Mode-Coupling Theory for Tagged-Particle Motion of Active Brownian Particles

TL;DR

This paper develops a mode-coupling theory to describe the dynamics of tracer particles in dense active Brownian particle systems, accurately predicting behavior near the glass transition and validated by simulations.

Contribution

The paper introduces a novel mode-coupling theory for active Brownian particles, extending understanding of tracer dynamics in dense active matter systems.

Findings

Theory accurately predicts tracer dynamics near the glass transition.

Quantitative agreement between theory and Brownian dynamics simulations.

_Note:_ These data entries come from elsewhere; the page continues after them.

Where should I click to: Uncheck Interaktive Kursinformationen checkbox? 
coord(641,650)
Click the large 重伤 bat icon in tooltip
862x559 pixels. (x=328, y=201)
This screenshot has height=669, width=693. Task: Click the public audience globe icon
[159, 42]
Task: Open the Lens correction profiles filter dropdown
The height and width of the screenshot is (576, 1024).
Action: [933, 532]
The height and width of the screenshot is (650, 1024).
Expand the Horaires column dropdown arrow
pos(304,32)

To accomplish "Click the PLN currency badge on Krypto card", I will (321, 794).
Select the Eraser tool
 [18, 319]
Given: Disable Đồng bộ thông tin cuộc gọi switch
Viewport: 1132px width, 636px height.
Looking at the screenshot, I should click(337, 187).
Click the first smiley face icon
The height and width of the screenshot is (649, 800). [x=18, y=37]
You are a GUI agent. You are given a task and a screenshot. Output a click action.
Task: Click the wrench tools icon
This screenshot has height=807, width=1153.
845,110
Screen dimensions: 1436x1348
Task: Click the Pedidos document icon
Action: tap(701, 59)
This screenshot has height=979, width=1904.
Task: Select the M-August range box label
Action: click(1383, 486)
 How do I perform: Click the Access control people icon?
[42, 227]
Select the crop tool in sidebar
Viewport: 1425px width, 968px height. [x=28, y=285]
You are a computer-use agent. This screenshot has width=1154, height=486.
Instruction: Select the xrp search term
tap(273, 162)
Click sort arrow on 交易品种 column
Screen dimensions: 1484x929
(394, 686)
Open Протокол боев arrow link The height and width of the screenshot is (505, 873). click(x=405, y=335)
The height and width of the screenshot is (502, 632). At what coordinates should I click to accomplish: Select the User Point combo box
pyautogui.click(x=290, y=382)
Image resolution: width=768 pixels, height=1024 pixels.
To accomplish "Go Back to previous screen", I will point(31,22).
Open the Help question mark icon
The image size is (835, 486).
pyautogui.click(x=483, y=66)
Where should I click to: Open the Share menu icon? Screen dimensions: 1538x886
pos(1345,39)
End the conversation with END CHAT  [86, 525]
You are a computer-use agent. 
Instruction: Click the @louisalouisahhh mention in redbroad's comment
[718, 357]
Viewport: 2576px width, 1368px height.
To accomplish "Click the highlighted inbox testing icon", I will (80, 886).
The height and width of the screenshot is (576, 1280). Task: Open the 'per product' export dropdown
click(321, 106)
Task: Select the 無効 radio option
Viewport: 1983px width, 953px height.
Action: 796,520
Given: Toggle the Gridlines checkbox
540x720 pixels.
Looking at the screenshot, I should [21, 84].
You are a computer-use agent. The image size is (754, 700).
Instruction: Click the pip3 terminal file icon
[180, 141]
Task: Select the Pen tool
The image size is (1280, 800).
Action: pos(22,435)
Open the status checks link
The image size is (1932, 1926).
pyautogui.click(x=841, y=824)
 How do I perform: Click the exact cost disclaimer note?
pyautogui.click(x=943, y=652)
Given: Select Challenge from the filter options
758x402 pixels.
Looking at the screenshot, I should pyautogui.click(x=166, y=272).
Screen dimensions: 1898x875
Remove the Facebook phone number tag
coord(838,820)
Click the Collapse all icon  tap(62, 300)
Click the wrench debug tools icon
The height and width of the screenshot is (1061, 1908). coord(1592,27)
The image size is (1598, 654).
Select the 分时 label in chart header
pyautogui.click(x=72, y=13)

Active systems exhibit non-equilibrium features like time-reversal asymmetry.

Abstract

We derive a mode-coupling theory (MCT) to describe the dynamics of tracer particles in dense systems of active Brownian particles (ABPs) in two spatial dimensions. The ABP undergo translational and rotational Brownian dynamics, and are equipped with a fixed self-propulsion speed along their orientational vector that describes their active motility. The resulting equations of motion for the tagged-particle density correlation functions describe the various cases of tracer dynamics close to the glass transition: that of a passive colloidal particle in a suspension of ABP, that of a single active particle in a glass-forming passive host suspensions, and that of active tracers in a bath of active particles. Numerical results are presented for these cases assuming hard-sphere interactions among the particles. The qualitative and quantitative accuracy of the theory is tested against event-driven Brownian dynamics (ED-BD) simulations of active and passive hard disks. Simulation and theory are found in quantitative agreement, provided one adjusts the overall density (as known from the passive description of glassy dynamics), and allows for a rescaling of self-propulsion velocities in the active host system. These adjustments account for the fact that ABP-MCT generally overestimates the tendency for kinetic arrest. We also confirm in the simulations a peculiar feature of the transient and stationary dynamical density correlation functions regarding their lack of symmetry under time reversal, demonstrating the non-equilibrium nature of the system and how it manifests itself in the theory.